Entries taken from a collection
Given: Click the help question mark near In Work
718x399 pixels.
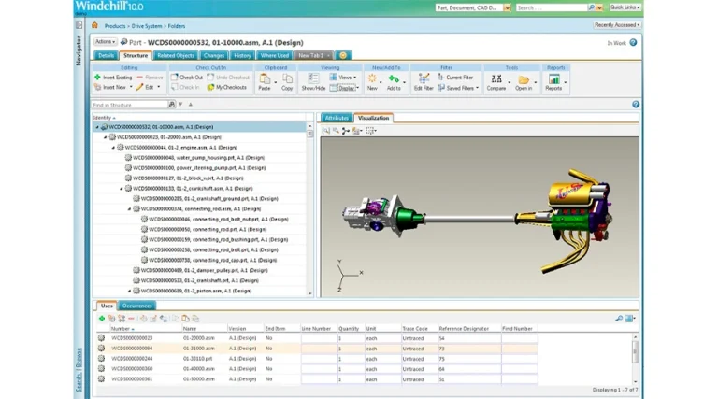Looking at the screenshot, I should [x=633, y=43].
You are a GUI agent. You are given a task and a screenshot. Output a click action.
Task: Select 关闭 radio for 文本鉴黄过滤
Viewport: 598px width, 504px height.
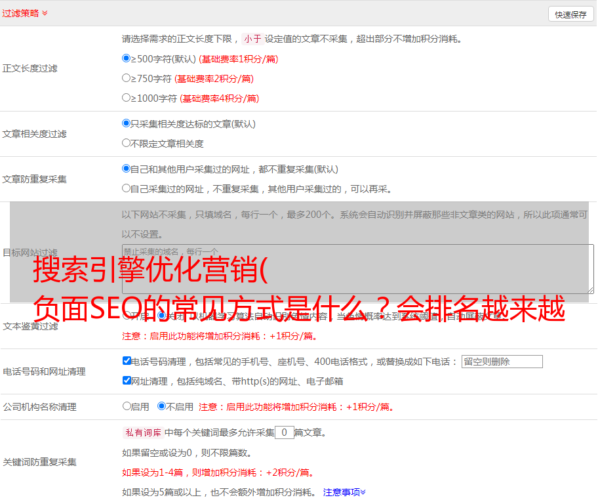point(161,316)
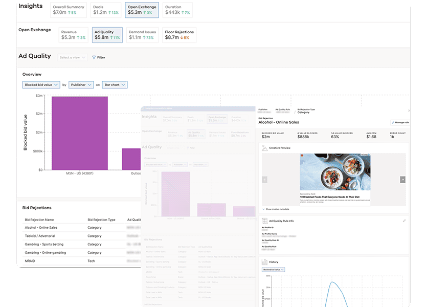Click the pencil icon on Manage rule

tap(394, 123)
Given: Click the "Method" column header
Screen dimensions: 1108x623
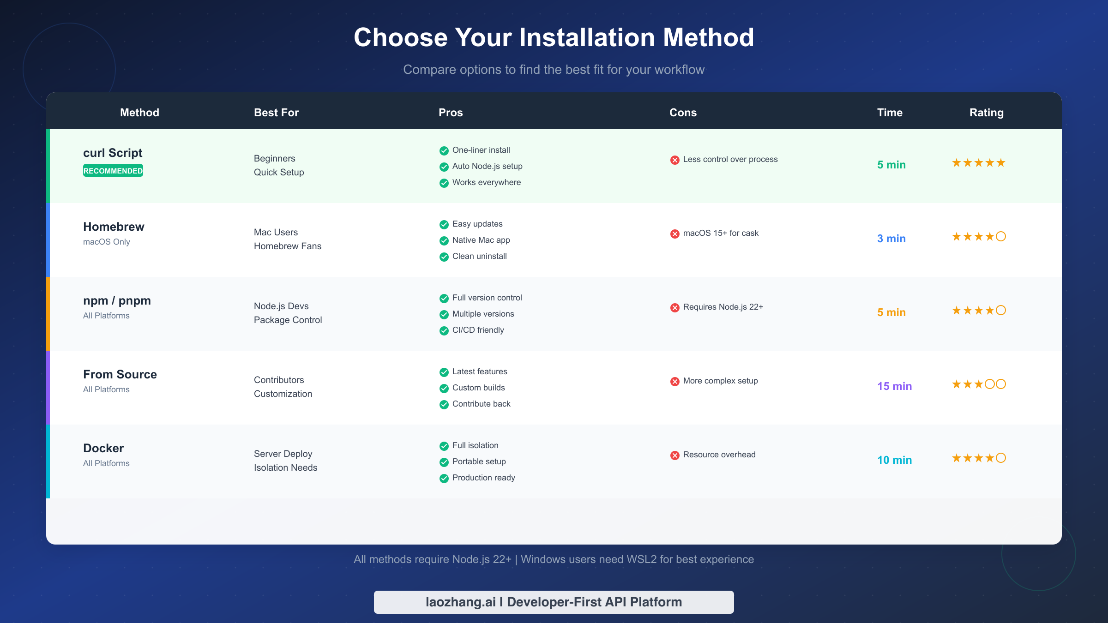Looking at the screenshot, I should pyautogui.click(x=139, y=112).
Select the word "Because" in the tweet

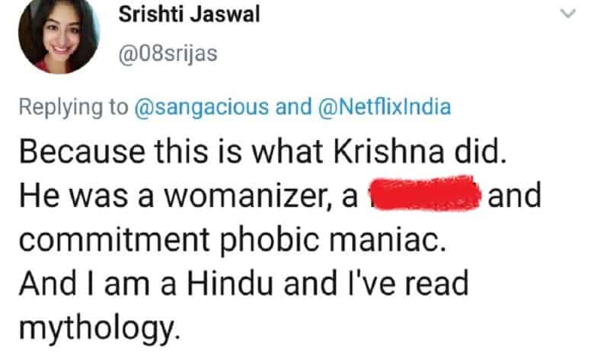[x=81, y=152]
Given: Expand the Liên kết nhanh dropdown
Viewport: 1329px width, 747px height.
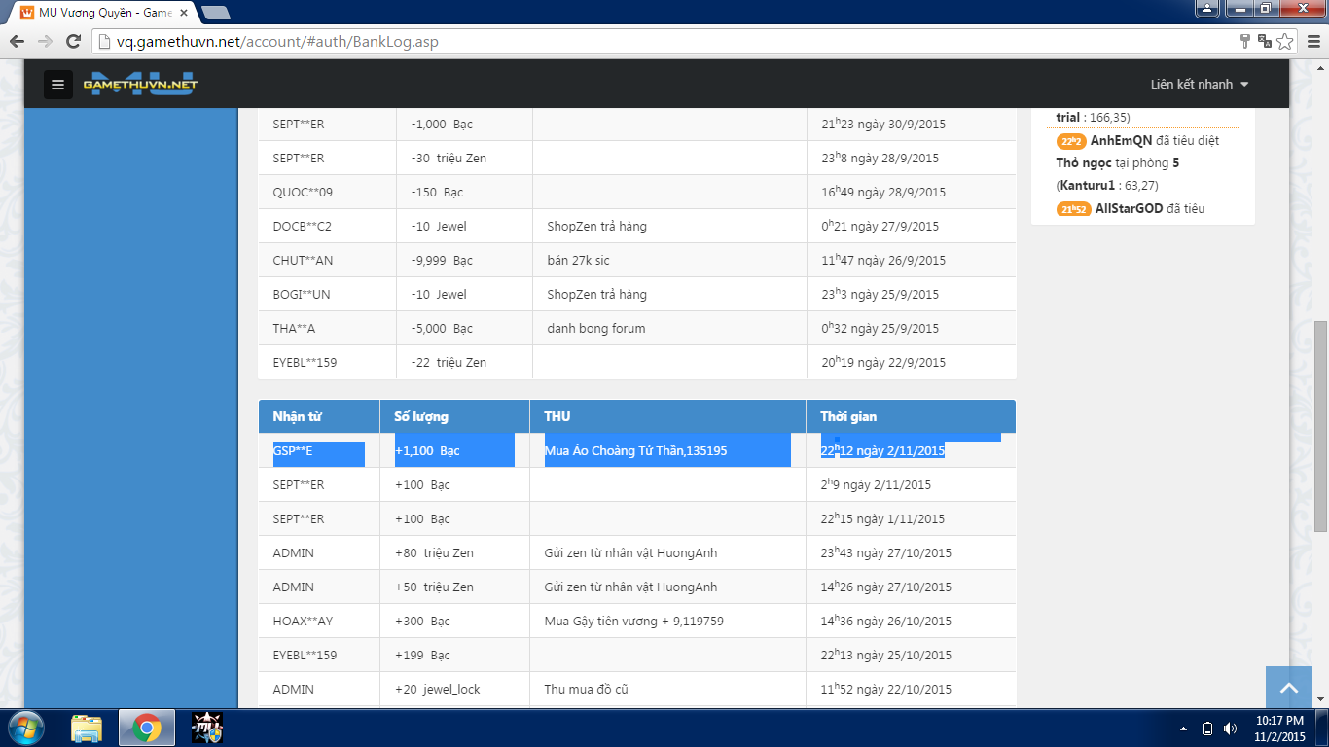Looking at the screenshot, I should pos(1199,85).
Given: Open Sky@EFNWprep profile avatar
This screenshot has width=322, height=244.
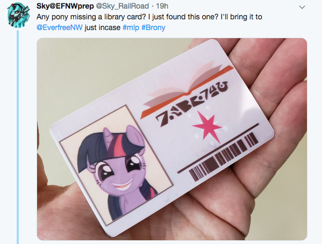Looking at the screenshot, I should [18, 15].
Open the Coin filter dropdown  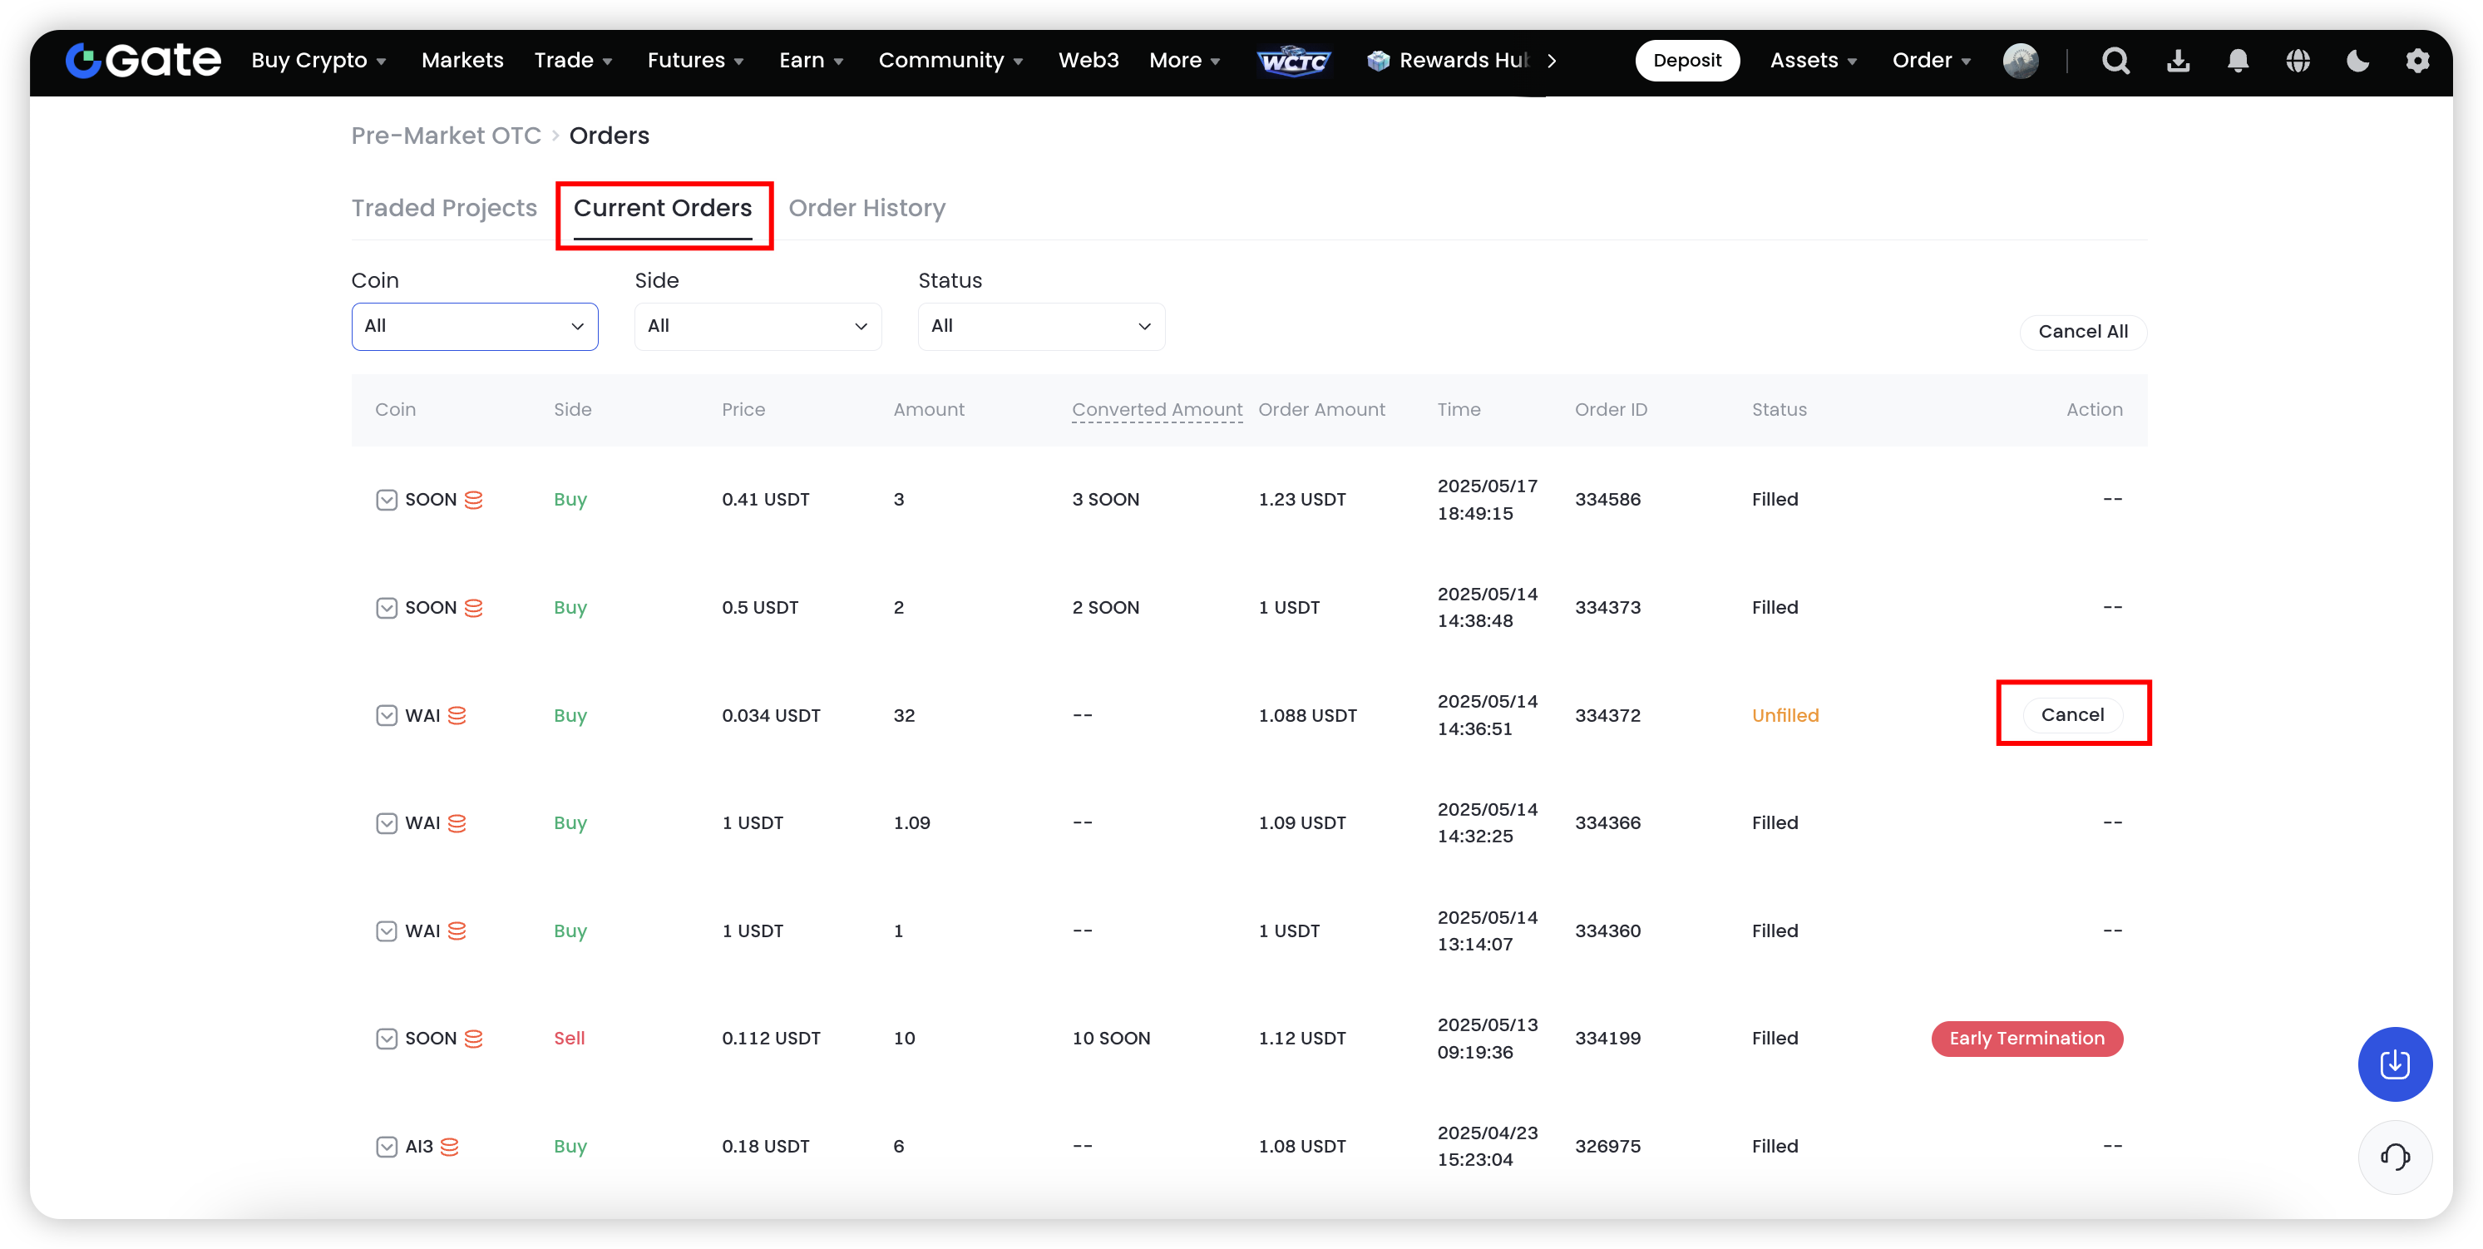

#### Given task:
Repeat the lines of all the records above word for word, leaving out the pictures.

#### Answer to this exercise:
Given: Click the help question mark near In Work
718x399 pixels.
Looking at the screenshot, I should [x=633, y=43].
You are a GUI agent. You are given a task and a screenshot. Output a click action.
Task: Select 关闭 radio for 文本鉴黄过滤
Viewport: 598px width, 504px height.
point(161,316)
Click the pencil icon on Manage rule

tap(394, 123)
Given: Click the "Method" column header
Screen dimensions: 1108x623
Looking at the screenshot, I should pyautogui.click(x=139, y=112).
Select the word "Because" in the tweet

[x=81, y=152]
Given: Expand the Liên kết nhanh dropdown
Viewport: 1329px width, 747px height.
Looking at the screenshot, I should pos(1199,85).
Given: Open Sky@EFNWprep profile avatar
This screenshot has width=322, height=244.
Looking at the screenshot, I should [18, 15].
Open the Coin filter dropdown  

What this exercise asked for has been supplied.